On the bitcoin network, everything is decentralized. 
  • Each system called a node can run a wallet (full/light), these will interact with other nodes on the internet using p2p protocol. 
  • There are few specialized nodes called Miners, which are responsible for ensuring proof of the work of the committed block.
  • There is a possibility of many miners coming up with a new proof-of-work at almost the same time (such a scenario is called fork). such a scenario is handled using the consensus algorithm.
  • Each node retains a copy of the entire block-chain thereby being fault-tolerant and secure. Theoretically, an attacker can gain control of the network or alter the contents of the blockchain database only if he/she has access to more than 51% of the network.
Those interested to know more about the technical details of Bitcoin implementation can watch this video by Andreas M Antopolous.

Although bitcoin is an excellent concept, the messages exchanged are too simplistic. Many developers and open source enthusiasts were really excited about the concept of blockchain and wanted to take this forward for probable applications within the Financial Industry. One developer Vitalik Buterin released a paper in November 2013 on Ethereum, which proposed a novel method for developing distributed applications. Buterin was of the opinion that Bitcoin infrastructure was pretty good but the platform required a robust scripting language. Many like-minded developers joined him under a new not-for-profit organization called Ethereum Foundation and built the initial version Ethereum called "Frontier".

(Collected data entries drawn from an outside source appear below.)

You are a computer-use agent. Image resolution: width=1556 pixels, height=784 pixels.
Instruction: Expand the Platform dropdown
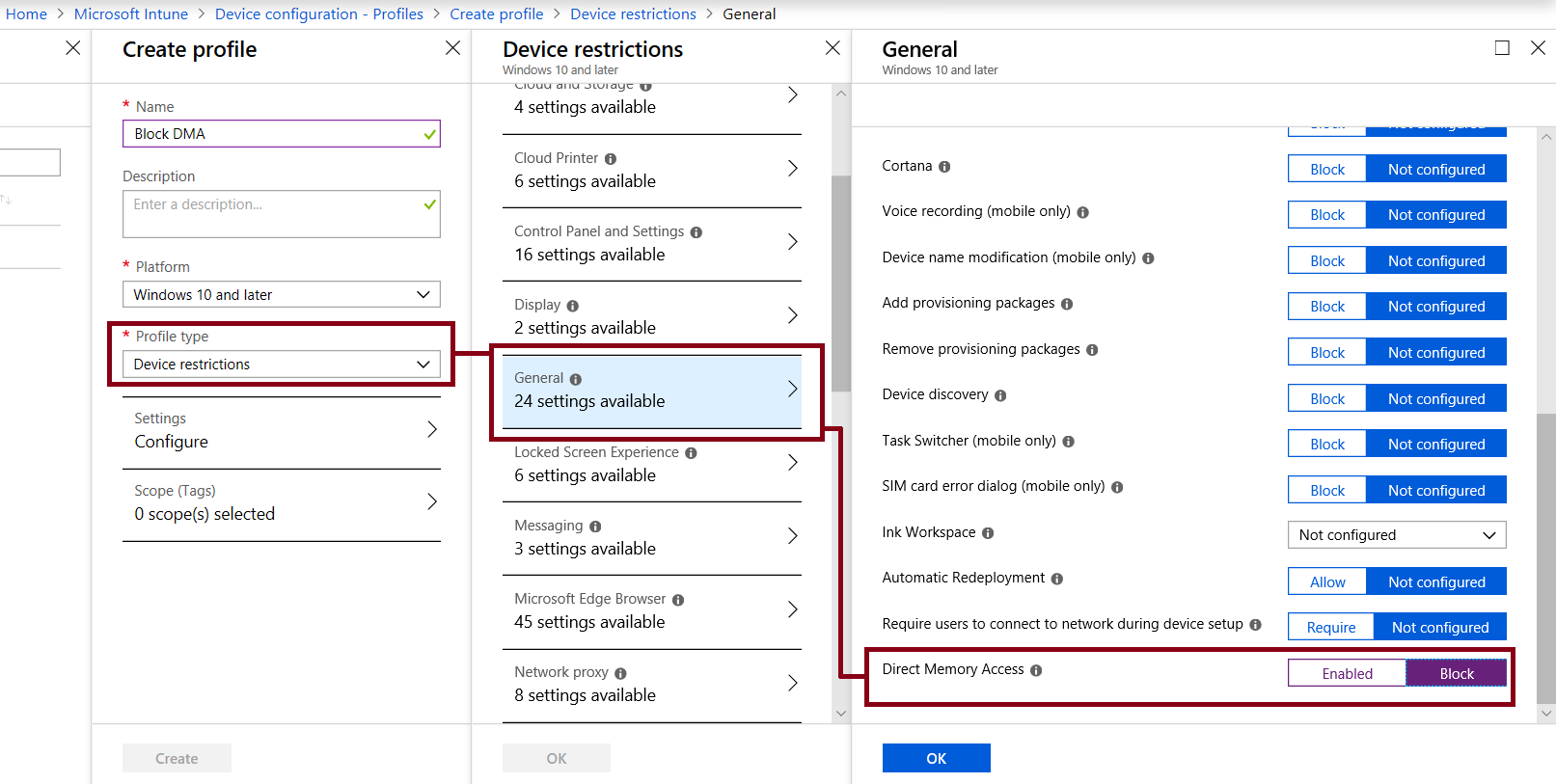[282, 295]
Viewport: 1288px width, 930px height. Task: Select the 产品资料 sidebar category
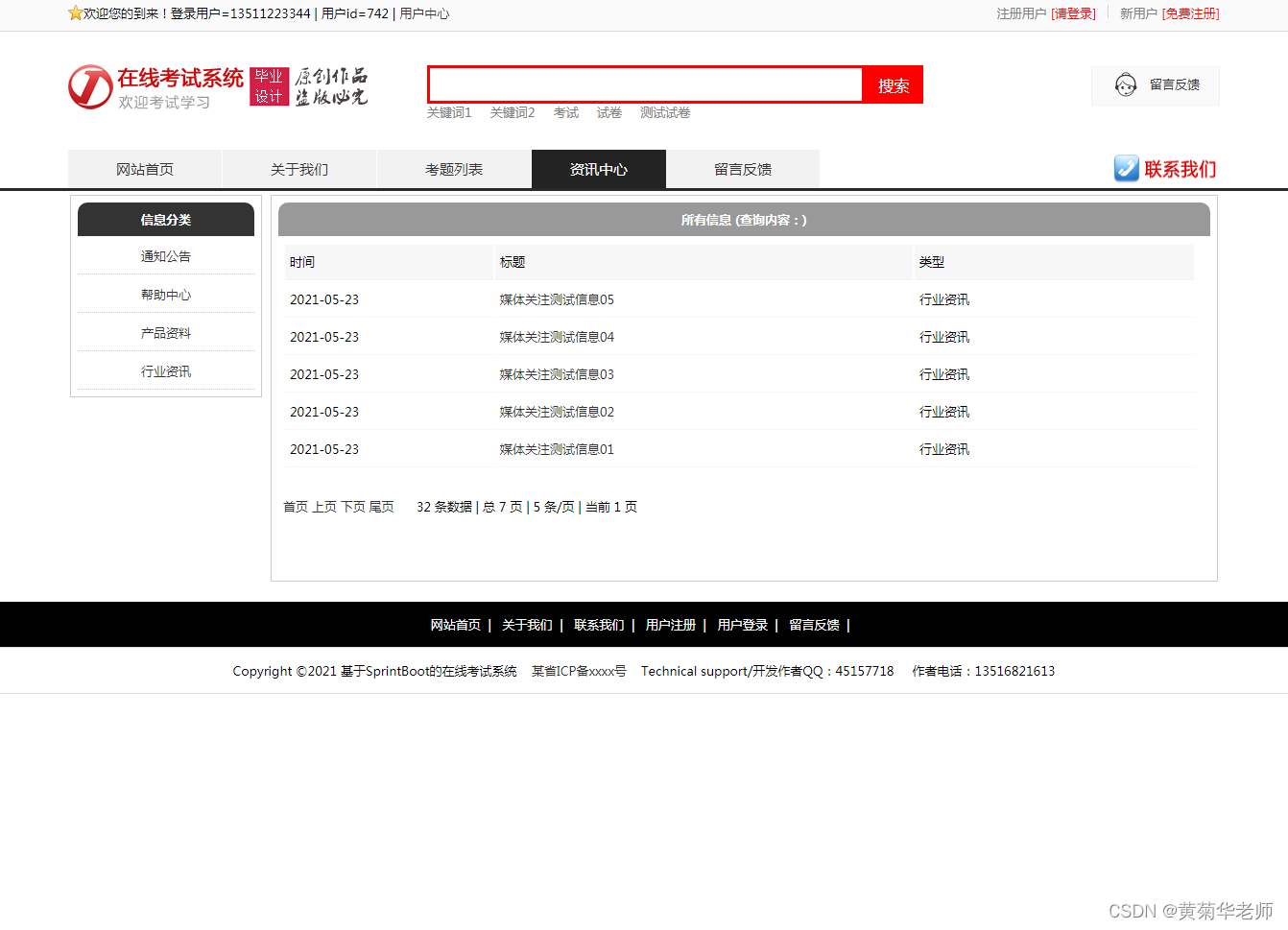click(x=166, y=333)
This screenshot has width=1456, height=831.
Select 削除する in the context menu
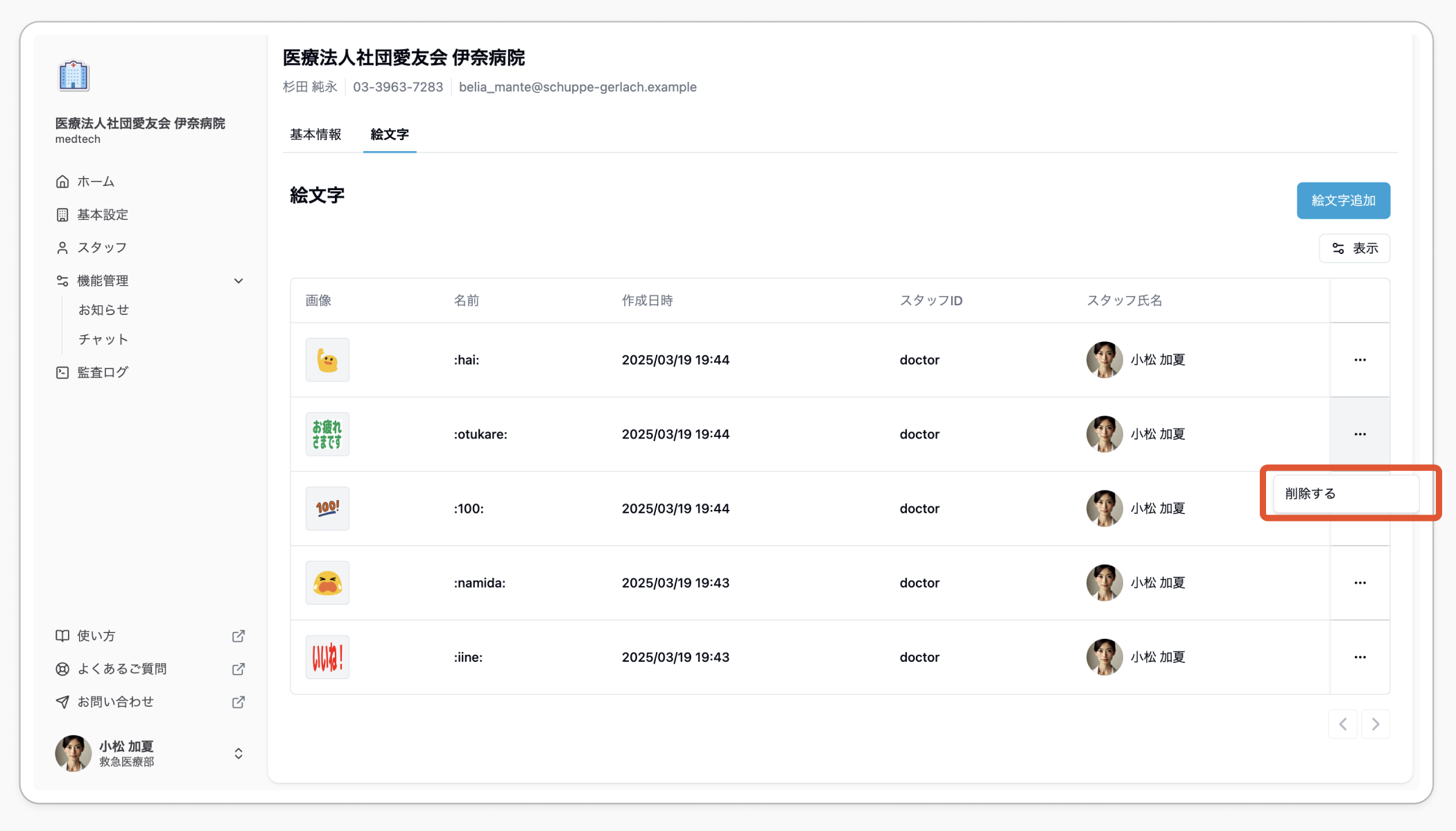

Buterin's idea was to make each node of the Bitcoin network more efficient by making it execute robust scripts. In Ethereum each node is called an Ethereum Virtual Machine, which can execute scripts known as Smart contracts. These smart contracts are programs written in a new scripting language called Solidity.

Will document further technical details on the differences between Ethereum and Bitcoin network in the next blog and then move on to example Smart contracts and how blockchain can be helpful in IoT.